# Exercise goal:
Write out the following lines word for word, without any changes.

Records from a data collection

··········

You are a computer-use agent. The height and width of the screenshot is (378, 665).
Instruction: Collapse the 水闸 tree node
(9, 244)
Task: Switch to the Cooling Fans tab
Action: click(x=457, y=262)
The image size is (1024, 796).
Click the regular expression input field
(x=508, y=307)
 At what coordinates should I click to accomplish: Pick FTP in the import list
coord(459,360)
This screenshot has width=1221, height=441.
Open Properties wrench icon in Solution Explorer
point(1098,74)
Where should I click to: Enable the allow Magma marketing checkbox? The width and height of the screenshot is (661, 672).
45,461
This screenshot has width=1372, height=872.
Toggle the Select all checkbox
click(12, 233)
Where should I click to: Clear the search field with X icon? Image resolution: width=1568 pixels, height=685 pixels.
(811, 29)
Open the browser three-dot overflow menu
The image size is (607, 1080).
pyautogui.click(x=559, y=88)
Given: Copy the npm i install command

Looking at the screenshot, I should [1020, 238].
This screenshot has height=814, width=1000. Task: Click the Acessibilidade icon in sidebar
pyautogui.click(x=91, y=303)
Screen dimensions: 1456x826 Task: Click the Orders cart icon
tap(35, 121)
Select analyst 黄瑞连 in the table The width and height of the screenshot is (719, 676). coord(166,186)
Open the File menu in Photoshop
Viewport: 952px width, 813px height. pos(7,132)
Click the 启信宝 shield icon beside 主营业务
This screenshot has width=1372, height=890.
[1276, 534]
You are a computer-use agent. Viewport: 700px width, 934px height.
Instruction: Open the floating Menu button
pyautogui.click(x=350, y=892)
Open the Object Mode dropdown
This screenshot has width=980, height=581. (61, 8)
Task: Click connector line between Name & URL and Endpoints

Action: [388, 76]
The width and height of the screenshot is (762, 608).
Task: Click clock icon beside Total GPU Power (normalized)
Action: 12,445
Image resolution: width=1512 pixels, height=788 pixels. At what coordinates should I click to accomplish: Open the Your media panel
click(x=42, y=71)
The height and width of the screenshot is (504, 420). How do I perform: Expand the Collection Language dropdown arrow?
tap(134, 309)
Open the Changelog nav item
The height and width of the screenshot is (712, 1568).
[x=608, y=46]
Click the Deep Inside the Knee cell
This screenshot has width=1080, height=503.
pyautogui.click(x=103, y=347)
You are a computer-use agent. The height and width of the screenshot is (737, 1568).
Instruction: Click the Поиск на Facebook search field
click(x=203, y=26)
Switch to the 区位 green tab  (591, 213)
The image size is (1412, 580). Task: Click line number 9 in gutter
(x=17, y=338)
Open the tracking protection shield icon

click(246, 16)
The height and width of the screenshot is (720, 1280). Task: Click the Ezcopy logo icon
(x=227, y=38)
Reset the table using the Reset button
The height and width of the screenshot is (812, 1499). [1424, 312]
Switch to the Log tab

··········

# The completed task:
You are a computer-use agent. The height and width of the screenshot is (378, 665).
Instruction: Collapse the 水闸 tree node
(9, 244)
Task: Switch to the Cooling Fans tab
Action: click(x=457, y=262)
The image size is (1024, 796).
Click the regular expression input field
(x=508, y=307)
 At what coordinates should I click to accomplish: Pick FTP in the import list
coord(459,360)
This screenshot has width=1221, height=441.
Open Properties wrench icon in Solution Explorer
point(1098,74)
Where should I click to: Enable the allow Magma marketing checkbox? The width and height of the screenshot is (661, 672).
45,461
This screenshot has width=1372, height=872.
Toggle the Select all checkbox
click(12, 233)
Where should I click to: Clear the search field with X icon? Image resolution: width=1568 pixels, height=685 pixels.
(811, 29)
Open the browser three-dot overflow menu
The image size is (607, 1080).
pyautogui.click(x=559, y=88)
Given: Copy the npm i install command

Looking at the screenshot, I should [1020, 238].
This screenshot has height=814, width=1000. Task: Click the Acessibilidade icon in sidebar
pyautogui.click(x=91, y=303)
Screen dimensions: 1456x826 Task: Click the Orders cart icon
tap(35, 121)
Select analyst 黄瑞连 in the table The width and height of the screenshot is (719, 676). coord(166,186)
Open the File menu in Photoshop
Viewport: 952px width, 813px height. pos(7,132)
Click the 启信宝 shield icon beside 主营业务
This screenshot has width=1372, height=890.
[1276, 534]
You are a computer-use agent. Viewport: 700px width, 934px height.
Instruction: Open the floating Menu button
pyautogui.click(x=350, y=892)
Open the Object Mode dropdown
This screenshot has width=980, height=581. (61, 8)
Task: Click connector line between Name & URL and Endpoints

Action: [388, 76]
The width and height of the screenshot is (762, 608).
Task: Click clock icon beside Total GPU Power (normalized)
Action: 12,445
Image resolution: width=1512 pixels, height=788 pixels. At what coordinates should I click to accomplish: Open the Your media panel
click(x=42, y=71)
The height and width of the screenshot is (504, 420). How do I perform: Expand the Collection Language dropdown arrow?
tap(134, 309)
Open the Changelog nav item
The height and width of the screenshot is (712, 1568).
[x=608, y=46]
Click the Deep Inside the Knee cell
This screenshot has width=1080, height=503.
pyautogui.click(x=103, y=347)
You are a computer-use agent. The height and width of the screenshot is (737, 1568).
Instruction: Click the Поиск на Facebook search field
click(x=203, y=26)
Switch to the 区位 green tab  (591, 213)
The image size is (1412, 580). Task: Click line number 9 in gutter
(x=17, y=338)
Open the tracking protection shield icon

click(246, 16)
The height and width of the screenshot is (720, 1280). Task: Click the Ezcopy logo icon
(x=227, y=38)
Reset the table using the Reset button
The height and width of the screenshot is (812, 1499). [1424, 312]
Switch to the Log tab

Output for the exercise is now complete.